#### Requests and BeautifulSoup for news link in Nasdaq page

The main mission of this project is to 
- scrape available news in Nasdaq page for latest day available
- which will be used for sentiment analysis later for stocks price forcasting

In [2]:
import requests
from bs4 import BeautifulSoup

URL = 'https://www.nasdaq.com/press-release/aegis-capital-corp.-acted-as-exclusive-placement-agent-on-a-%246-million-private'
header = {"User-Agent": "Mozilla/5.0 (X11; CrOS x86_64 12871.102.0) AppleWebKit/537.36 (KHTML, like Gecko) Chrome/81.0.4044.141 Safari/537.36"}

page = requests.get(URL, headers=header)
soup = BeautifulSoup(page.content, 'html.parser')

In [9]:
print(soup.find('div', class_='body__content').prettify())

<div class="body__content">
 <p>
  <strong>
   <span class="xn-location">
    NEW YORK, NY
   </span>
   / ACCESSWIRE /
   <span class="xn-chron">
    October 3, 2022
   </span>
   /
   <span class="xn-org" xn:idsrc="xmltag.org" xn:value="ACORN:2498663924">
    Aegis Capital Corp.
   </span>
   acted as Exclusive Placement Agent on a
   <span class="xn-money">
    $6 Million
   </span>
   Private Placement Priced At-the-Market for
   <span class="xn-org" xn:idsrc="xmltag.org" xn:value="NASDAQ-NMS:SOBR">
    SOBR Safe, Inc.
   </span>
   (NASDAQ:SOBR).
  </strong>
 </p>
 <p>
  <strong>
   About for
   <span class="xn-org" xn:idsrc="xmltag.org" xn:value="NASDAQ-NMS:SOBR">
    SOBR Safe, Inc.
   </span>
  </strong>
 </p>
 <p>
  <span class="xn-org" xn:idsrc="xmltag.org" xn:value="NASDAQ-NMS:SOBR">
   SOBR Safe, Inc.
  </span>
  develops a non-invasive alcohol detection and identity verification systems.
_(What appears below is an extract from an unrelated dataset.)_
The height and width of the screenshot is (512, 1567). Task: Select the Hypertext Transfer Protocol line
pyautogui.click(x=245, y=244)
It engages in the development of SOBRcheck, a stationary identification and alcohol mo

There is content in the scrape. However, when scraping the Nasdaq search page, it returns none in the content.

In [10]:
# Search "Nasdaq" most recent article
URL = 'https://www.nasdaq.com/search?q=nasdaq&page=1&sort_by=recent&filters=article&langcode=en'
header = {"User-Agent": "Mozilla/5.0 (X11; CrOS x86_64 12871.102.0) AppleWebKit/537.36 (KHTML, like Gecko) Chrome/81.0.4044.141 Safari/537.36"}

page_s = requests.get(URL, headers=header)
soup_s = BeautifulSoup(page.content, 'html.parser')

In [12]:
soup_s.find_all('div', 'search-results__results')

[]

The page is dynamically generated, I will use Selenium accessing the page for directly loading and saving the content. Before that, let's check out the newspaper3k library, which provides very good functionality in summarizing articles.

For models in huggingface, they are usually trained with maximum number of tokens (e.g. 512). If the articles is too long to be tokenized, some of the content may be cut off from the tail or head, that impacts the accuracy substantially.
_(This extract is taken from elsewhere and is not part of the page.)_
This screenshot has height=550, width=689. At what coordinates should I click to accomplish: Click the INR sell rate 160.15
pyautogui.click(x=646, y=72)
Newspaper3k summarize articles in sentences, in which the top 5 most common sentences will be used to summarize the article.
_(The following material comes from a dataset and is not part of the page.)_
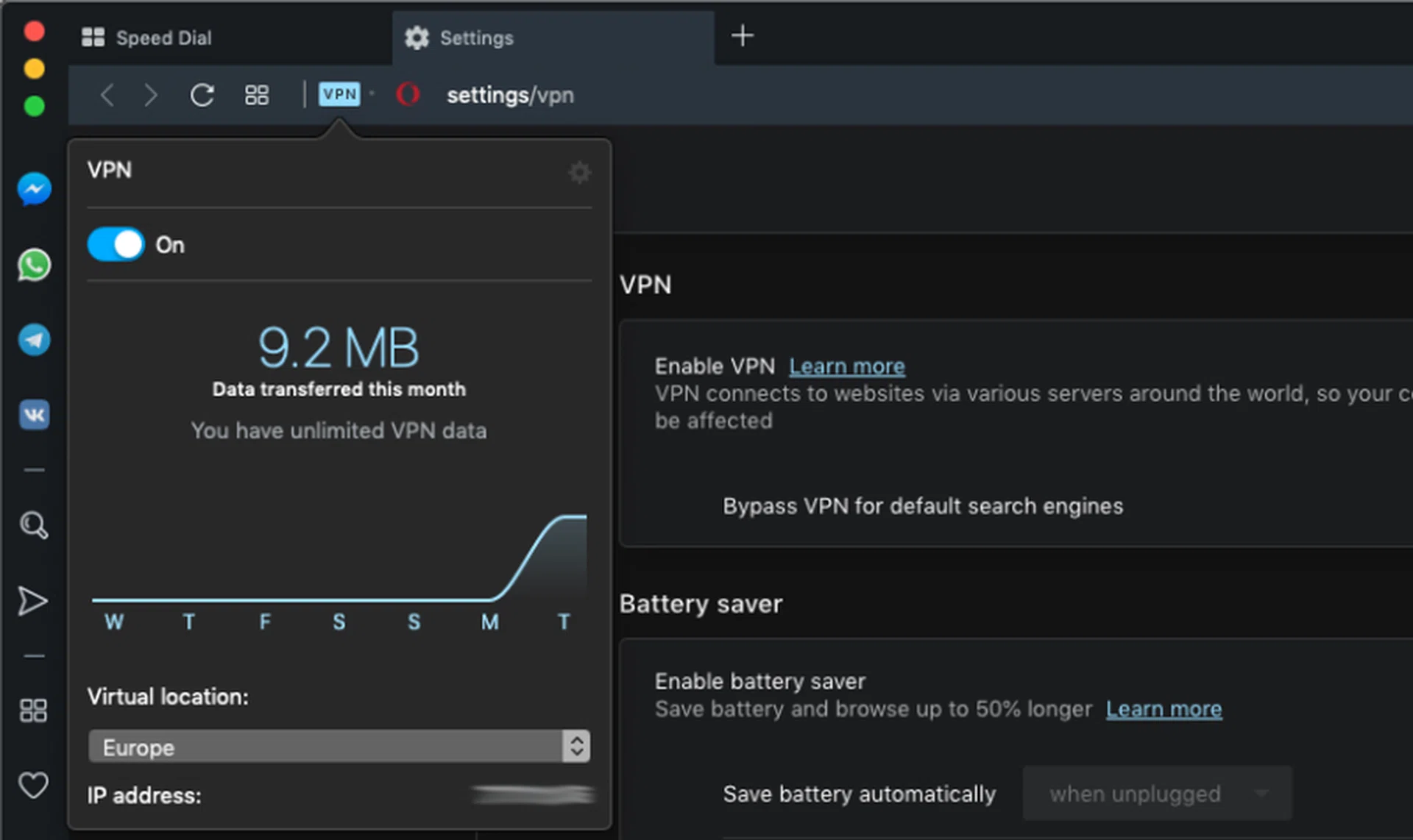Click the VPN badge in address bar
1413x840 pixels.
click(x=339, y=94)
### Basic newspaper3k.Article

In [14]:
from newspaper import Article

#summarize 2 articles from Nasdaq search
urls = ['https://www.nasdaq.com/articles/market-close-report%3a-nasdaq-composite-index-closes-at-10815.44-up-239.82-points',
    'https://www.nasdaq.com/articles/thrive-acquisition-corporation-nasdaq%3athac-is-favoured-by-institutional-owners-who-hold-50'
]

full_text = []
summary = []

for url in urls:
    article = Article(url)
    article.download()
    article.parse()
    article.nlp()
    full_text.append(article.text)
    summary.append(article.summary)

In [15]:
summary[0]

'Monday’s session closes with the NASDAQ Composite Index at 10,815.44.\nThe most active, advancers, decliners, unusual volume and most active by dollar volume can be monitored intraday on theMost Active Stocks page.\nThe NASDAQ 100 index closed up 2.36% for the day; a total of 258.51 points.\nThe Dow Jones index closed up 2.66% for the day; a total of 765.38 points.\nThe views and opinions expressed herein are the views and opinions of the author and do not necessarily reflect those of Nasdaq, Inc.'

Observed that the \n characters are not cleaned, may need extra text processing before applying for sentiment analysis.

### Using selenium

In [191]:
from selenium import webdriver
from bs4 import BeautifulSoup
from selenium.webdriver.chrome.options import Options
from webdriver_manager.chrome import ChromeDriverManager
from datetime import date as d, timedelta as dt

In [204]:
# function that gets the source code of the page 
def nasdaq_src(page):
    page = page
    search_term = 'nasdaq'
    filters = '&filters=article'

    url = f'https://www.nasdaq.com/search?q={search_term}&page={page}&sort_by=recent{filters}&langcode=en'
    path = "C:\Program Files (x86)\chromedriver.exe"
    user_agent = 'Mozilla/5.0 (X11; Linux x86_64) AppleWebKit/537.36 (KHTML, like Gecko) Chrome/60.0.3112.50 Safari/537.36'    
    
    options = Options()
    options.add_argument("--headless")
    options.add_argument(f'user-agent={user_agent}')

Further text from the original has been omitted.